To put in other words, the required software went missing from Jenkins slave environment, which caused the test to be skipped.

The automated test is run by maven with the FailSafe plugin, on a Jenkins Pipeline build plan. How can I detect that my environment is Jenkins so that I can make the assumption condition more strict?

That is, I want the condition to be something like this:

boolean isJenkinsBuild = /* true if this is being run inside a Jenkins build, false otherwise */;
boolean isSoftwarePresent = new ProcessBuilder("check software presence").start().waitFor() == 0;
Assume.assumeTrue("Software not present", isSoftwarePresent || isJenkinsBuild);

Or even,

@Test
void testJenkinsEnvironment() {
    ...
    Assume.assumeTrue(isJenkinsBuild);
    Assert.assertTrue(isSoftwarePresent);
}

@Test
void testFeature() {
    ...
    Assume.assumeTrue(isSoftwarePresent);
    ...
}

Answer

Daniel C. Sobral picture Daniel C. Sobral · Aug 30, 2018

Since they are easy to test for and passed to every program that gets executed by the build, I opted to base the check on environment variables.
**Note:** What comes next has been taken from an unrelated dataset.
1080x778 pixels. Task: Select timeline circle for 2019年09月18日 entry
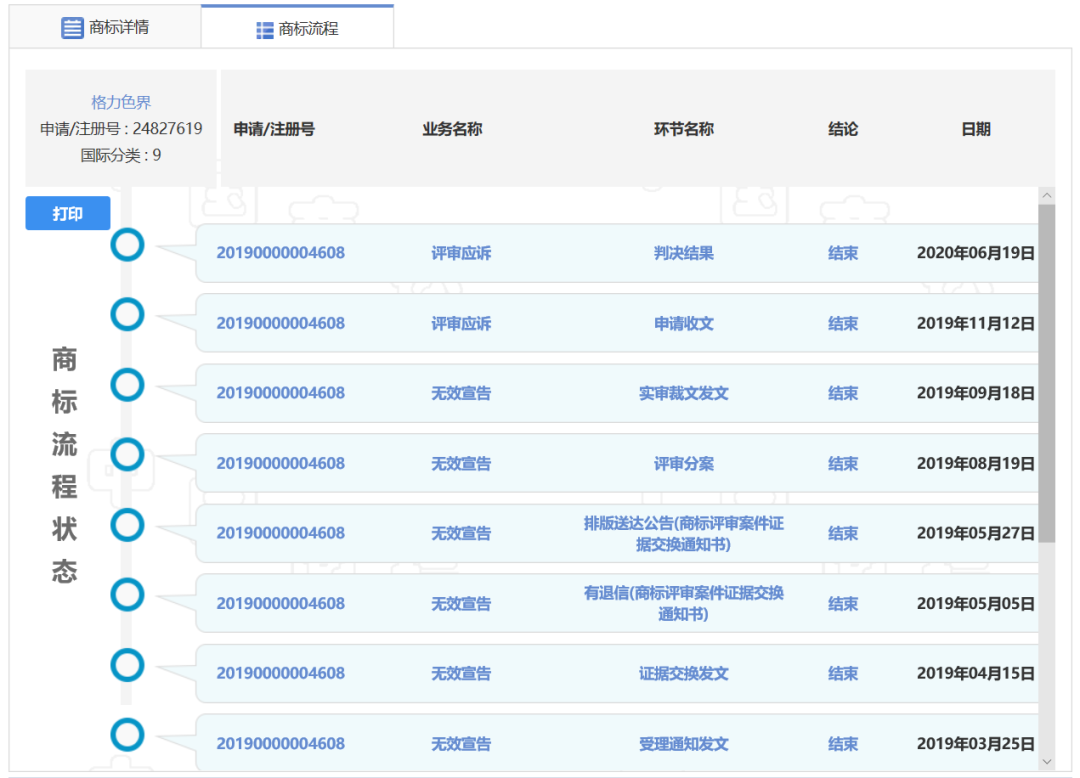pyautogui.click(x=127, y=384)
Though rohit answer shows one way of setting variables on Jenkinsfile, I'd rather rely on things that Jenkins itself does, so I checked the environment variables set on my Jenkins jobs, and there's many options to pick from:

General Jenkins Information

These seem to be constant on a Jenkins instance.

  • HUDSON_URL
  • JENKINS_URL

Not Jenkins-specific, but the following is also useful:

  • USER

Our Jenkins runs under user jenkins, so testing that value is also a possibility.

Job Information

These have constant values across builds for the same job.

  • JOB_URL
  • JOB_NAME
  • JOB_BASE_NAME
  • JOB_DISPLAY_URL

Build Information

These have constant values across the same build (that is, for different sh invocations).

  • BUILD_URL
  • BUILD_TAG
  • RUN_CHANGES_DISPLAY
  • RUN_DISPLAY
  • BUILD_DISPLAY_NAME
  • BUILD_ID
  • BUILD_NUMBER

Node Information

These are related to the node on which the current command is being executed.

  • JENKINS_HOME
  • JENKINS_NODE_COOKIE
  • NODE_LABELS
  • NODE_NAME

Special

This one changes with each build, may change from node to node, and may even change with Jenkinsfile configuration:

  • WORKSPACE

Miscellaneous

I'm not sure about these. They are definitely from Jenkins, but I don't know what their lifecycle is.

  • HUDSON_SERVER_COOKIE
  • JENKINS_SERVER_COOKIE
  • HUDSON_COOKIE

Final Considerations

For my own purposes, I decided to go with JENKINS_HOME. The name is very Jenkins-specific, and it seems more fundamental than, say, JENKINS_URL. While it doesn't imply the build is being run by Jenkins, it will always be set in that case. I don't mind false positives, as long as I don't get false negatives.